## Your objective
Collect every line of the listing that contains the string "size", treating uppercase and lowercase letters as different.

(Source data)
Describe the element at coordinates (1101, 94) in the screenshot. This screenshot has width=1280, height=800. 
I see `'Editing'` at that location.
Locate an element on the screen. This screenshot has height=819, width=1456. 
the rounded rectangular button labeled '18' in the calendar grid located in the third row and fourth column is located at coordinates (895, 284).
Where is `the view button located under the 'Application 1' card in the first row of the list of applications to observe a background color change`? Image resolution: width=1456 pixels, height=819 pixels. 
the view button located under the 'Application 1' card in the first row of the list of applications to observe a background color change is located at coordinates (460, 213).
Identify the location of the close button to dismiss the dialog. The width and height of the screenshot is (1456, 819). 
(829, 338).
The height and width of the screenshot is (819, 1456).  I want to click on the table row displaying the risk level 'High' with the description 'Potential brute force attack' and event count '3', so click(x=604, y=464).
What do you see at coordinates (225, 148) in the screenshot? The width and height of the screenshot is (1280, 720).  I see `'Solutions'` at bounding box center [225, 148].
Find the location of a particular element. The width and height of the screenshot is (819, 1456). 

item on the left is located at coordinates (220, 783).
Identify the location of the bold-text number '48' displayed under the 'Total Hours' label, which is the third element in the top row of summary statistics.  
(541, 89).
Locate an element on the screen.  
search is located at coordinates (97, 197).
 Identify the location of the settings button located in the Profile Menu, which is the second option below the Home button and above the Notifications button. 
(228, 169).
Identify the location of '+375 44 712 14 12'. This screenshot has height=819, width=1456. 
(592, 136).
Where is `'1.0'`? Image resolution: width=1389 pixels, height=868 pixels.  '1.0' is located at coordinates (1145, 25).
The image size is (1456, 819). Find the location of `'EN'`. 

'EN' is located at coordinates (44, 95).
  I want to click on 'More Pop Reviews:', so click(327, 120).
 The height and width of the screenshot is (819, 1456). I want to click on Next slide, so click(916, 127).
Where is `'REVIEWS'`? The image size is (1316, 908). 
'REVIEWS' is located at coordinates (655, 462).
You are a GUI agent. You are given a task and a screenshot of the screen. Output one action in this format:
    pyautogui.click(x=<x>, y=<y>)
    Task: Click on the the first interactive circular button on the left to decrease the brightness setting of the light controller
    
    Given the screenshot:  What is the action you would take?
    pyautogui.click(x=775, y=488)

## Correct response
The image size is (1456, 819). Find the location of `'EN'`. 
Where is `'REVIEWS'`? The image size is (1316, 908). 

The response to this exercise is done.